Imagine we have a learning algorithm that learns a world-model, and flags things in the world-model as “goals”, and then makes plans to advance those “goals”. (An example of such an algorithm is (part of) the human brain, more-or-less, according to me.) We can say the algorithm is “aligned” if the things flagged as “goals” do in fact corresponding to maximizing the objective function (e.g. “predict the human’s outputs”), or at least it’s as close a match as anything in the world-model, and if this remains true even as the world-model gets improved and refined over time.
Making that definition better and rigorous would be tricky because it’s hard to talk rigorously about symbol-grounding, but maybe it’s not impossible. And if so, I would say that this is a definition of “aligned” which looks nothing like a performance guarantee.
OK, hmmm, after some thought, I guess it’s possible that this definition of “aligned” would be equivalent to a performance-centric claim along the lines of “asymptotically, performance goes up not down”. But I’m not sure that it’s exactly the same. And even if it were mathematically equivalent, we still have the question of what the proof would look like, out of these two possibilities:
We prove that the algorithm is aligned (in the above sense) via “direct reasoning about alignment” (i.e. talking about symbol-grounding, goal-stability, etc.), and then a corollary of that proof would be the asymptotic performance guarantee.
We prove that the algorithm satisfies the asymptotic performance guarantee via “direct reasoning about performance”, and then a corollary of that proof would be that the algorithm is aligned (in the above sense).
I think it would be the first one, not the second. Why? Because it seems to me that the alignment problem is hard, and if it’s solvable at all, it would only be solvable with the help of various specific “alignment-promoting algorithm features”, and we won’t be able to prove that those features work except by “direct reasoning about alignment”.
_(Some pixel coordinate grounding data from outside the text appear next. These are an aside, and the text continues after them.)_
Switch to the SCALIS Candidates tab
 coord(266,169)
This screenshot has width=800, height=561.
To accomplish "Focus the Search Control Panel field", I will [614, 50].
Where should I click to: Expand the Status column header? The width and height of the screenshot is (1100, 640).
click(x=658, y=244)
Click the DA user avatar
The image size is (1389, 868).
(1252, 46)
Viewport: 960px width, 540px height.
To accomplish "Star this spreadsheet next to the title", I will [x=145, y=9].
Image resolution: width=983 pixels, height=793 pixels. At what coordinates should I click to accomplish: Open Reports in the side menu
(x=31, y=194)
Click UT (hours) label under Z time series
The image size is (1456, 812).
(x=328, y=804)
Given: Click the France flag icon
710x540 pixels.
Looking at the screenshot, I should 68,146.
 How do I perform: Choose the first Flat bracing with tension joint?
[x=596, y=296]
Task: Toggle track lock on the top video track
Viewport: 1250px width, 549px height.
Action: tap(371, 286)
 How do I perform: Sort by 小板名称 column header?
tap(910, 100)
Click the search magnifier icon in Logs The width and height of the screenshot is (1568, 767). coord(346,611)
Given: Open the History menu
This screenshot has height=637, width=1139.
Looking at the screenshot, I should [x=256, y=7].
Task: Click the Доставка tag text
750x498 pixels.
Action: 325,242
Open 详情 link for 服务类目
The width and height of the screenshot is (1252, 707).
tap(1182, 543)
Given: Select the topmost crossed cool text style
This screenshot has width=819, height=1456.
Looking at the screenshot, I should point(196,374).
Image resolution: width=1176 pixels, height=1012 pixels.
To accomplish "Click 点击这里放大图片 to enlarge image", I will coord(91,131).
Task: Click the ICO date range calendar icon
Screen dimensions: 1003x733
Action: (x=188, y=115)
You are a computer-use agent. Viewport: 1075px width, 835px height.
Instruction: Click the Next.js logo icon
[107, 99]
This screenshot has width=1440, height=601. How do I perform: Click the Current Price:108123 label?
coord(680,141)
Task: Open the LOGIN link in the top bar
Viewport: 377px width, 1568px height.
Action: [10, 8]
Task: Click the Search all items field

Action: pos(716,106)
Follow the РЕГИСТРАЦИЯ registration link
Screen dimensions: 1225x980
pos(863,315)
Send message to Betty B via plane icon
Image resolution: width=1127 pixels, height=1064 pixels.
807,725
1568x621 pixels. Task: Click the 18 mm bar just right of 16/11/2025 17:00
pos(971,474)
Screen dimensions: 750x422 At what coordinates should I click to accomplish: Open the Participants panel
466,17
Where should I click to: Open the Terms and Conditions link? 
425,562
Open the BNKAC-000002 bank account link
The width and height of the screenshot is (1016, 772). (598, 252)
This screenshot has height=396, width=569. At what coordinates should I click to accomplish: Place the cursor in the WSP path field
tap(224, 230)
The way I think about instrumental goals is: You have have an MDP with a hierarchical structure (i.e. the states are the leaves of a rooted tree), s.t. transitions between states that differ on a higher level of the hierarchy (i.e. correspond to branches that split early) are slower than transitions between states that differ on lower levels of the hierarchy. Then quasi-stationary distributions on states resulting from different policies on the “inner MDP” of a particular “metastate” effectively function as actions w.r.t. to the higher levels. Under some assumptions it should be possible to efficiently control such an MDP in time complexity much lower than polynomial in the total number of states[1]. Hopefully it is also possible to efficiently learn this type of hypothesis.
I don’t think that anywhere there we will need a lemma saying that the algorithm picks “aligned” goals.
For example, if each vertex in the tree has the structure of one of some small set of MDPs, and you are given mappings from admissible distributions on “child” MDPs to actions of “parent” MDP that is compatible with the transition kernel.